De son côté, Marine Le Pen affirme que son parti entre maintenant « en résistance », avec l’ambition affichée de faire chuter le candidat de droite, ce qui préluderait, espère-t-elle, à une explosion de l’UMP, dont elle pourrait récupérer quelques morceaux.
Chez Nicolas Sarkozy lui-même, les électeurs du FN, qu’il souhaite séduire, sont qualifiés de « personnes en souffrance », ou même « en désespoir », comme si leur vote était par nature d’une bêtise telle que seul le désespoir pouvait l’expliquer…
Toutes ces prises de position ont en commun de partir d’une même analyse : pour mieux prendre en compte ce nouveau rejet anti-communautariste, les styles, les attitudes, les positionnements doivent changer, pour se placer différemment, sur un échiquier politique qui, lui, n’aurait globalement pas changé.

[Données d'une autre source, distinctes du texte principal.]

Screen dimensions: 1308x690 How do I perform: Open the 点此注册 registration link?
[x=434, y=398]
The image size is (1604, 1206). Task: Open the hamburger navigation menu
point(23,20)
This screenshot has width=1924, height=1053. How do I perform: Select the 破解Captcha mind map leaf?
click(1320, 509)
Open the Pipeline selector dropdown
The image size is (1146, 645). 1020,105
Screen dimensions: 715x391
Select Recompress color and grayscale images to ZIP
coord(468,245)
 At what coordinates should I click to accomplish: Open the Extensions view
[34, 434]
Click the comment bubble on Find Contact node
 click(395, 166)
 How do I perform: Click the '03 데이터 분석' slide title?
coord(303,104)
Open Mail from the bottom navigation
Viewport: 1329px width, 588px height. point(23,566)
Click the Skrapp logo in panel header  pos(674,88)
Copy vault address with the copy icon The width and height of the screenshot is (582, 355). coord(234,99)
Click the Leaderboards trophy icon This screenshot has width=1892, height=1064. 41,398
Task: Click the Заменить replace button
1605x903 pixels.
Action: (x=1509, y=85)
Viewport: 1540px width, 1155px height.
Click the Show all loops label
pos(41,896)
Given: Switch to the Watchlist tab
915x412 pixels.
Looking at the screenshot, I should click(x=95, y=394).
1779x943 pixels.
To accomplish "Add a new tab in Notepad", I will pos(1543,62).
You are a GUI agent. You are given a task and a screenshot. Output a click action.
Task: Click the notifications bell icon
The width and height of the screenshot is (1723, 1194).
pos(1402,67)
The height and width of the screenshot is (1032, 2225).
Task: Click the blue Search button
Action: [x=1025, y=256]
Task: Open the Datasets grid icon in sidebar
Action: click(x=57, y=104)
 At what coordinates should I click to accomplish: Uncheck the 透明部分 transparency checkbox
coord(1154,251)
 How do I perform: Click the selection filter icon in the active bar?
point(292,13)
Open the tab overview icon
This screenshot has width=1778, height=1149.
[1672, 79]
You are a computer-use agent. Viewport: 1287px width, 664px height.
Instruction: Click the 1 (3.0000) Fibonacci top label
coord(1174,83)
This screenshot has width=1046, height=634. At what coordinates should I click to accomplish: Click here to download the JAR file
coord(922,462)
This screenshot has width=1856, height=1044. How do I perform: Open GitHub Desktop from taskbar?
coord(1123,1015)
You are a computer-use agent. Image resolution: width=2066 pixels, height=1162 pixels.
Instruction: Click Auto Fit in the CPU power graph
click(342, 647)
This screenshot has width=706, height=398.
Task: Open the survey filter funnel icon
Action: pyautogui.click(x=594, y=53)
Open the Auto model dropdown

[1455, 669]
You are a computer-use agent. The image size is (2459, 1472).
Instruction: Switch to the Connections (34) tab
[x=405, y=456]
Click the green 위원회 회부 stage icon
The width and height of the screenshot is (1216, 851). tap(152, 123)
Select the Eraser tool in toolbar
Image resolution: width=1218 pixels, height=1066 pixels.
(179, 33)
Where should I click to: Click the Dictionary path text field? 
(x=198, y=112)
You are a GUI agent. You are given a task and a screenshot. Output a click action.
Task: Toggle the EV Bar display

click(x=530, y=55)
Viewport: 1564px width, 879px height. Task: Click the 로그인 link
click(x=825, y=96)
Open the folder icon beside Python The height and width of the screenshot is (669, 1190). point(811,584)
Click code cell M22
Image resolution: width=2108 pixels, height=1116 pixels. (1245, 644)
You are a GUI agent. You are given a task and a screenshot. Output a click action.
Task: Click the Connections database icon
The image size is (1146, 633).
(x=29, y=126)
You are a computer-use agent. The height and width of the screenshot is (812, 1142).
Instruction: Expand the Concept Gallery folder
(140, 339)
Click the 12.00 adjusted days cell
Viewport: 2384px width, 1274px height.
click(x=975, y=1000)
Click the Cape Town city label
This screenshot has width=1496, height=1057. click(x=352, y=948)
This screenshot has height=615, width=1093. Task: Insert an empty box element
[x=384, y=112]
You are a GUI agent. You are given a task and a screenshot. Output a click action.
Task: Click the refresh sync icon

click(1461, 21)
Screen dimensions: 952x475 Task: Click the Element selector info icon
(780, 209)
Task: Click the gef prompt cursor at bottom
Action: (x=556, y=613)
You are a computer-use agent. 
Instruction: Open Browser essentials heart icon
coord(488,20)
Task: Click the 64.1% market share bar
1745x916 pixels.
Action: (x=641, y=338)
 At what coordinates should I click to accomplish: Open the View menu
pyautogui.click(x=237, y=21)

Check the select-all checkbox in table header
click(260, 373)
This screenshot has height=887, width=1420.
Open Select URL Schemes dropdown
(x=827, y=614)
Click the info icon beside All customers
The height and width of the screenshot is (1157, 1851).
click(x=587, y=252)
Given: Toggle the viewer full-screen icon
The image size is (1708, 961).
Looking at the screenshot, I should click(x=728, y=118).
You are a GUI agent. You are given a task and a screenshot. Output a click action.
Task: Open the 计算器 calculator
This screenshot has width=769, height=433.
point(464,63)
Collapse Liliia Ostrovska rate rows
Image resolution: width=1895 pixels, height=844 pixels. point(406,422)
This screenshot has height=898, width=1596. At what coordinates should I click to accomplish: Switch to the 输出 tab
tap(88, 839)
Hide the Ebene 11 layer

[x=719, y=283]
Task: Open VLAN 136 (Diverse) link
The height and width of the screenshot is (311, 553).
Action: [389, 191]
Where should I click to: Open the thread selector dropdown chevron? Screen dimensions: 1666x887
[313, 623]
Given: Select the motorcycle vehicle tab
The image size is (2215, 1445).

Toutes ces attitudes en réalité pèchent par les mêmes défauts : une mauvaise vision de l’avenir, un déni de réalité.
Une réalité nouvelle
Ce ne sont ni les styles, ni les attitudes, ni les positionnements, ni même les thématiques, qui ont changé, c’est tout simplement la réalité qui est différente. Les problèmes de communautarismes [1], qui étaient autrefois « à la marge », sont maintenant devenus, pour tous les électeurs, à gauche comme à droite, des thèmes centraux. Ils ne concernent plus seulement des questions de religion, d’emploi, d’ordre public ou même de trafics, circonscrits au périmètre géographique de quelques banlieues. Ils sont perçus comme une question de civilisation, qui s’exprime partout, à travers des expressions de langage ou des attitudes corporelles (« sabir », « tics » des banlieues), des habitudes vestimentaires (accoutrements spécifiques des beurs, femmes voilées), des exigences culinaires (halal). L’opinion perçoit que maintenant, c’est l’ADN de la civilisation française qui est touché.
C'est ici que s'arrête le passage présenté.